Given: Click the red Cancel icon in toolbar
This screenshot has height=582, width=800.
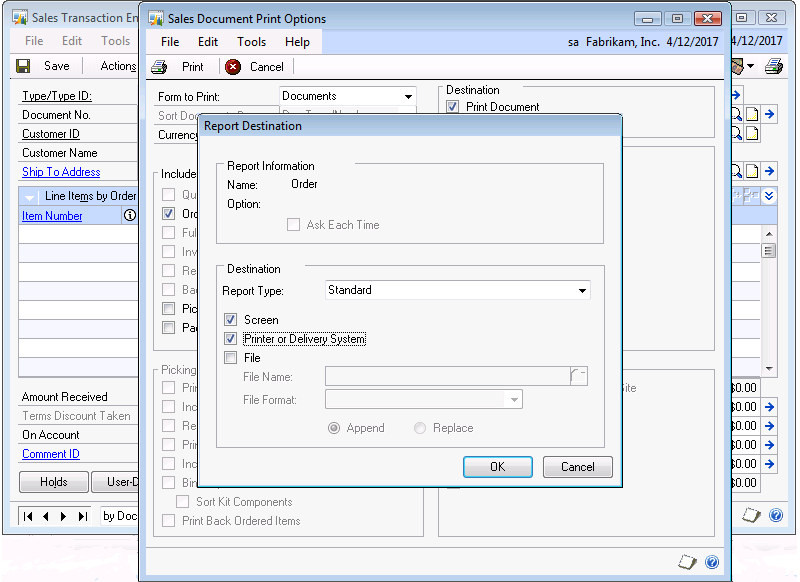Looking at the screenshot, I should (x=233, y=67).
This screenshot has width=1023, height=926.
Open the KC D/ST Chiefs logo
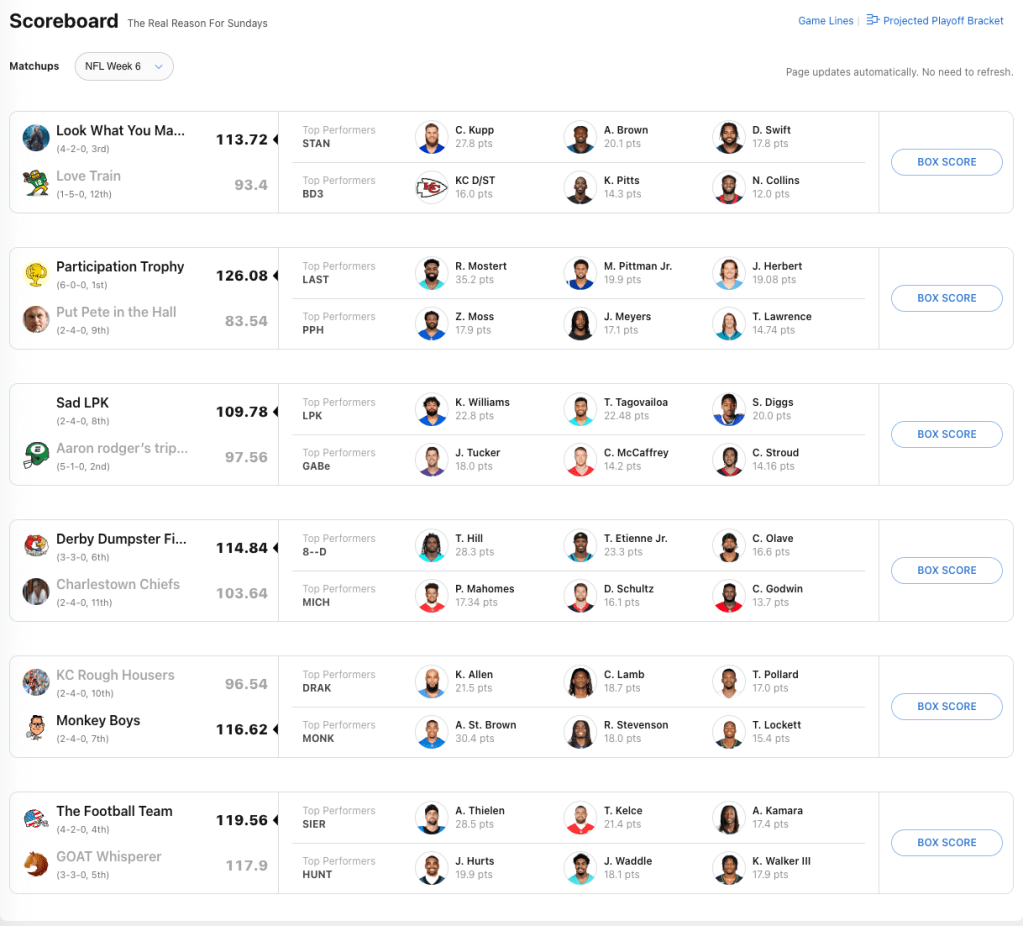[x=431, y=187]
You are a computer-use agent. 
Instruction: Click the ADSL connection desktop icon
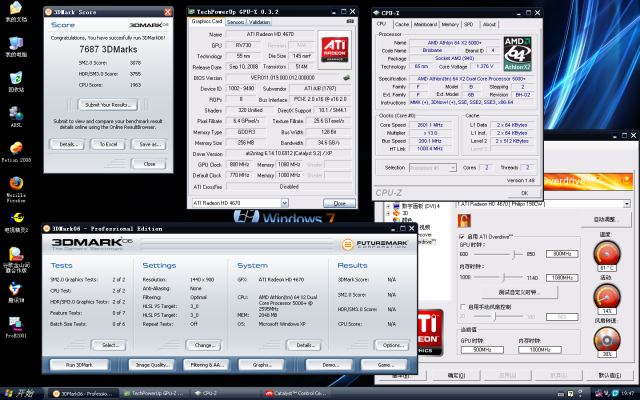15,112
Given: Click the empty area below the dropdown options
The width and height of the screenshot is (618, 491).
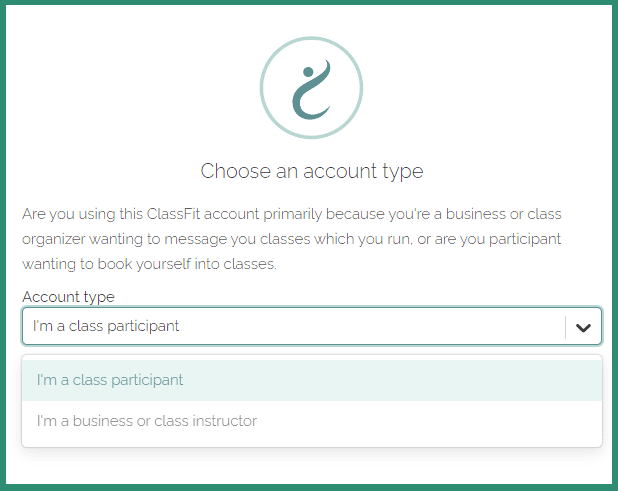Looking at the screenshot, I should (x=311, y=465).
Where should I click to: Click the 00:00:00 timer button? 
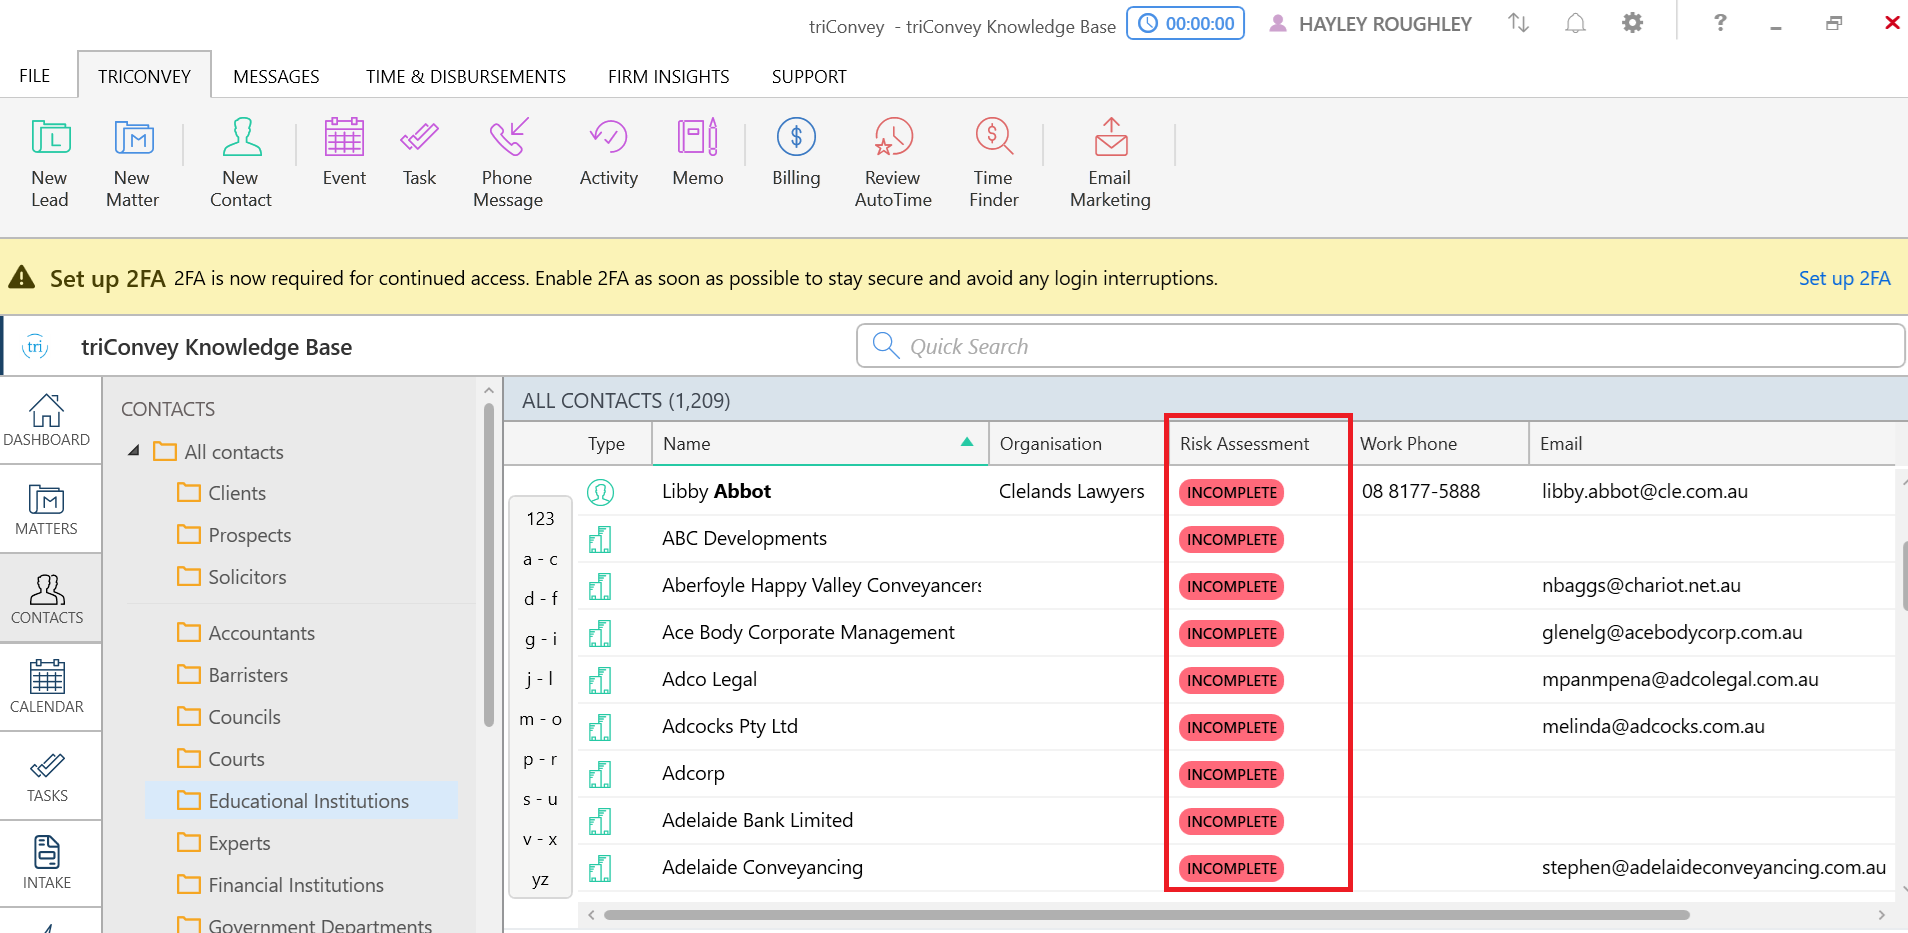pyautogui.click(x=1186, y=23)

^^^^

(Your instructions): For the listing above, state the number of lines that contain the word "Given" and nothing more.

(Answer for this exercise): 2